__TEXT PROVIDED__:
Uncle Orson Reviews Everything
June 17, 2007
First appeared in print in The Rhinoceros Times, Greensboro, NC.
Surfer, magic movies, Opera Idol, Dance, Vista
Fantastic Four: Rise of the Silver Surfer earned $57 million in its first
weekend, and I am embarrassed to say that I was part of that.
Not that the movie was completely awful. No -- having seen the first Fantastic
Four movie, I have to be honest and report that this movie is way, way better --
bringing it past wretched, all the way up to vaguely sad.
My wife actually tried to go to sleep in the movie. I wouldn't let her walk out
because I needed to see the whole thing in order to review it. At one point she
begged me to kill her so she didn't have to watch the rest. But I wouldn't do it.
That's the kind of husband I am.
But let me tell you the good things. As comics fans know, the stupidest
superhero ever brought out by a major comics publisher was the Silver Surfer.
It was an obvious case of pandering, like the icky skateboarding in Hook --
designed to capitalize on a youth fad.
Surprisingly, though, the movie does a good job of making the Silver Surfer not
only make a kind of sense in the story, but also not look silly. It helps that
they have him go through and under the board; it also helps that when he
speaks, it's with Laurence Fishburne's voice.
He also has the least-stupid dialogue in the show, meaning that it's merely
laughable.
Wait, I was still supposed to be talking about the good things.
OK, the other good thing is ...

__SUPPLIED INFORMATION__:

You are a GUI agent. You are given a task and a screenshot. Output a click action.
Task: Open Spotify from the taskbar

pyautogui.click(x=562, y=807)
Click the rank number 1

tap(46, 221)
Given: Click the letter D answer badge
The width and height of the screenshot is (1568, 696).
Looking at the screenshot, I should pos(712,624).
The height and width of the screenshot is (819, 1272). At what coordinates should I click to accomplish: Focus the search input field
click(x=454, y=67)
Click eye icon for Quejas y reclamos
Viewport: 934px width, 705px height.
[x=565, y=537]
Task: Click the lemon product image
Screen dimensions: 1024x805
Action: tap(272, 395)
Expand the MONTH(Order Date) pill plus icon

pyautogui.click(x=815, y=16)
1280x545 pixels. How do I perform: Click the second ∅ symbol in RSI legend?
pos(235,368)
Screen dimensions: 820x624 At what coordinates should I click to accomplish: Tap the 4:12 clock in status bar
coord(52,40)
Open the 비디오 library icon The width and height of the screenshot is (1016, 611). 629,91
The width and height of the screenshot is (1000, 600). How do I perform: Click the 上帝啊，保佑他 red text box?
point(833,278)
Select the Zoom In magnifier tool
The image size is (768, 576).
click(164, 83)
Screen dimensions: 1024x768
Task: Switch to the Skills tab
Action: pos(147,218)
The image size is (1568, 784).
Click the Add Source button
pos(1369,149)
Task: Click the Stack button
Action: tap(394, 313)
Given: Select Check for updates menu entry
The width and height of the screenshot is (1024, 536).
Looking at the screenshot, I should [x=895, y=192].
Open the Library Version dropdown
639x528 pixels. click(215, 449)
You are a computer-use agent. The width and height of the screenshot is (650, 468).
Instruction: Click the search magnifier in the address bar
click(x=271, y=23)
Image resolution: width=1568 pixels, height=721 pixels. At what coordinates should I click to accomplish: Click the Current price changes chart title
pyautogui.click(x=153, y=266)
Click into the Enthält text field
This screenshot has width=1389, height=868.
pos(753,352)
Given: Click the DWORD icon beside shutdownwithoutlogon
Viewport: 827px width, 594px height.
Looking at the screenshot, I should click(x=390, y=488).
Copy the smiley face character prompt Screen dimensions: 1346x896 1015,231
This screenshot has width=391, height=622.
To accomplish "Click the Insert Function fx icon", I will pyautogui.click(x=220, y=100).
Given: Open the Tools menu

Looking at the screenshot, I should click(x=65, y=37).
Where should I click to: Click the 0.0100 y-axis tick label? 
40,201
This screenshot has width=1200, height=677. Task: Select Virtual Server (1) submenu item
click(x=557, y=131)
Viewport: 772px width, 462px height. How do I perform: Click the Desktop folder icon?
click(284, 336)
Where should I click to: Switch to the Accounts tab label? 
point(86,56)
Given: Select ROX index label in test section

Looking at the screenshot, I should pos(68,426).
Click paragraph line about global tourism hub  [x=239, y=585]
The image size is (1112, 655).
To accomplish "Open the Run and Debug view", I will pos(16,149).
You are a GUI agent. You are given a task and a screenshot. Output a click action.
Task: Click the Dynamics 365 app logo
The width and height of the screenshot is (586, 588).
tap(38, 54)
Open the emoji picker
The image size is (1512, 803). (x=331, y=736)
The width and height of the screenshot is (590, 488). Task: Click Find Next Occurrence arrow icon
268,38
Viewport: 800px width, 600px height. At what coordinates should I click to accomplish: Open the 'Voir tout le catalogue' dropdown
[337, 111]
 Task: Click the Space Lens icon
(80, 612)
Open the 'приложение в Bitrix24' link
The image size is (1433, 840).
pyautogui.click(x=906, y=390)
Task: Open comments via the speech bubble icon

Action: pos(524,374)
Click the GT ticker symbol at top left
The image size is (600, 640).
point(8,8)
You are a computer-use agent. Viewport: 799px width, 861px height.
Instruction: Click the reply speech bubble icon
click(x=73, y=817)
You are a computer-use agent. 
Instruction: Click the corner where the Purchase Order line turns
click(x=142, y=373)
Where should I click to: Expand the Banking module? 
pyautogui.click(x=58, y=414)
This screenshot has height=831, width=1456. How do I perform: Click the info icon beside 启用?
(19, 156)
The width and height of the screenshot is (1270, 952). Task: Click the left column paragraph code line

__WHAT THE TASK REQUIRES__:
Copy the stretch of the review from "He also has" through "thing is ..." word for word.

__THE REPLY__:
He also has the least-stupid dialogue in the show, meaning that it's merely
laughable.
Wait, I was still supposed to be talking about the good things.
OK, the other good thing is ...